Mais resulta terem os mesmos afirmado serem os únicos herdeiros legitimários da mesma, e obrigarem-se a partilhar entre si a totalidade dos bens testados pela falecida na proporção de 50% para cada um, bem como a Interessada a não promover contra o Interessado qualquer ação de prestação de contas e a renunciar à denúncia de qualquer ato que tenham em vista a sonegação ou o incumprimento de obrigações fiscais, ficando o Interessado de praticar os atos necessários à venda da propriedade no prazo de 180 dias.

Ora, da análise do referido documento em confronto com os elementos constantes dos autos, verifica-se, desde logo, referir-se o acordo a uma herança deixada pela avó dos declarantes (e não da sua mãe, como referiu a requerente), da qual não eram apenas herdeiros os mesmos, mas igualmente JJ. (...)”- exame do Inventário.

15. Factos NÃO PROVADOS nas instâncias:

a. BB, que desempenhou funções de cabeça-de-casal, relativamente à herança aberta por óbito de CC, e prestou contas relativas ao período de 23/06/1986 a 15/02/1999;

b. E reunia anualmente com a Requerente AA, sua irmã, para lhe prestar contas da referida herança, entregando-lhe a documentação com ela relacionada;

c. E fez igualmente a repartição do saldo final credor da herança a favor da Requerente, AA, sempre que lhe era devido;

d. A Requerente AA aceitou as contas prestadas pelo cabeça de casal, relativas ao período de 23/06/1986 a 15/02/1999;

e. Não foi entregue à Requerente qualquer quantia transitada do cabecelato anterior, como saldo da herança, nem lhe foi distribuído, enquanto herdeira, qualquer montante referente a esse período;

f. A Requerente AA apenas obteve a documentação relativa à herança junto dos arrendatários dos imóveis que integravam o acervo hereditário;

g. A Requerida DD, cônjuge de BB continuou a participar na administração dos bens da herança, juntamente com a Requerente; (eliminado pelo TR)

h. A Requerente lançou mão da ação especial, por forma a dificultar o acesso aos Requeridos aos rendimentos provenientes dos imóveis que integravam o acervo hereditário e que, entretanto, foram objeto de partilha.

De Direito

16. Objecto do recurso

O objeto do recurso é delimitado pelas conclusões do Recurso, não podendo este Tribunal conhecer de matérias nelas não incluídas, a não ser que sejam de conhecimento oficioso e devendo limitar-se a conhecer das questões e não das razões ou fundamentos que àquelas subjazam, conforme previsto no direito adjetivo civil - arts. 635º n.º 4 e 639º n.º 1, ex vi, art.º 679º, todos do Código de Processo Civil.

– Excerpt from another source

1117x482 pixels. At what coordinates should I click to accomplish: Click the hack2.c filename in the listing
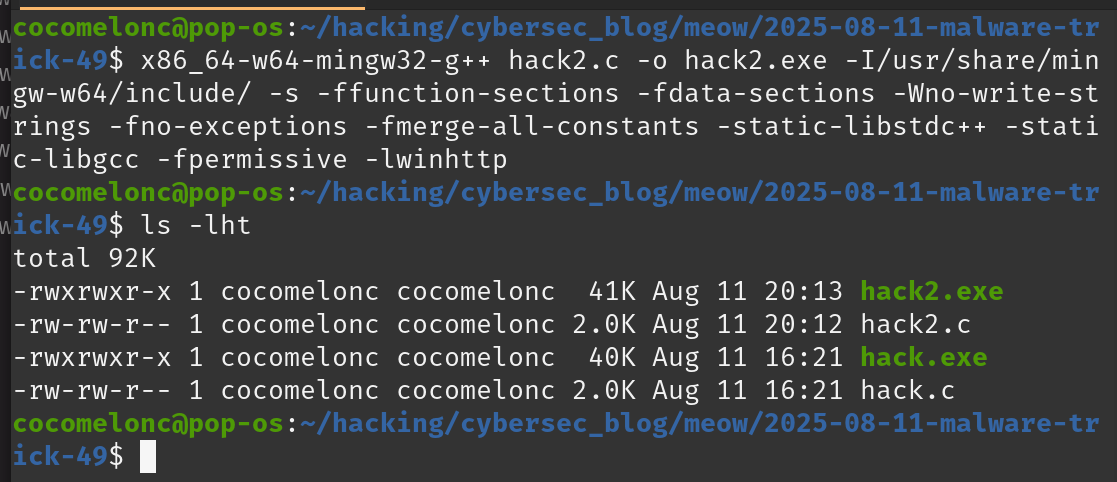pyautogui.click(x=915, y=325)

O objecto do presente recurso é o seguinte:

1. Nulidades do acórdão – falta de fundamentação; omissão de pronúncia;

2. Erro de julgamento - Suspensão da prescrição e aplicação ao cabeça de casal de facto; condenação de todos os herdeiros na prestação de contas.

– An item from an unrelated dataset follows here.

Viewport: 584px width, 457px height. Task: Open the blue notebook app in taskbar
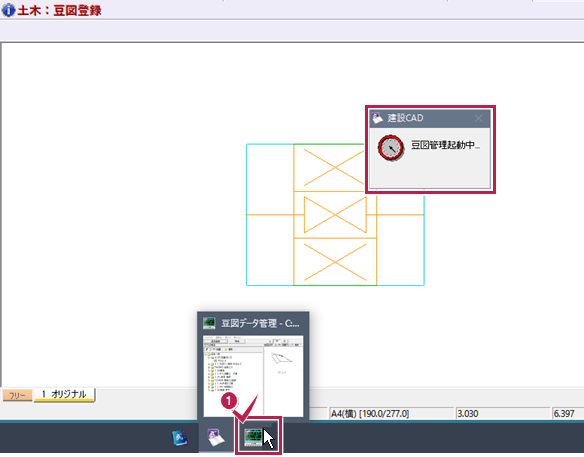coord(180,438)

17. Impugnação da matéria de facto

17.1. Na apelação foi conhecida a impugnação da matéria de facto relativa aos pontos:

- Os factos 4 e 6 devem passar para o elenco de factos não provados;

- O facto 5 deve passar a ter a seguinte redação, a qual integra ainda a matéria do atual facto não provado sob a al. g), o qual, por sua vez é removido do elenco de factos não provados:

Os requeridos nunca tiveram qualquer intervenção na administração da herança durante o cabecelato de BB ou posteriormente, exceto quanto à DD, cônjuge de BB, que continuou a participar na administração dos bens da herança, juntamente com a Requerente.

17.2. No acórdão recorrido foi também conhecida a questão sobre o aditamento de um novo facto, que havia sido pedido pelos RR. - Facto 11 – BB viveu com a avó desde que se divorciou da ré HH até 1981/1982, a Autora recorrente viveu com a avó e vivia com ela à data do seu falecimento.

Essa questão teve a seguinte resposta:

“Os requeridos pretendem ver aditado um facto com o seguinte teor:

(…)

Os apelados, porém, não justificam este pedido de aditamento, designadamente, à luz do artigo 636.º, do Código de Processo Civil.

Nessa medida, por manifesta falta de fundamento, deve ser rejeitado o conhecimento deste pedido.”

17.3. Porque a resposta do Tribunal não foi ao encontro da pretensão dos recorrentes, eles invocam na revista nulidade do acórdão:

a) A decisão de indeferimento de aditar um novo facto « (…) carece de fundamentação suficiente (…) o que configura nulidade (…) »;

b) Existiu omissão de pronúncia quantos aos factos «(…) que permitissem concluir que o cabecelato tinha sido exercido nos termos e ao abrigo do disposto no art.º 2080 do Código Civil»;

17.4. O Tribunal recorrido teve oportunidade de conhecer das invocadas nulidades, dizendo:

“A alegação dos reclamantes quanto à falta de fundamentação evidencia, por si, que a mesma existe, mas que dela os reclamantes discordam.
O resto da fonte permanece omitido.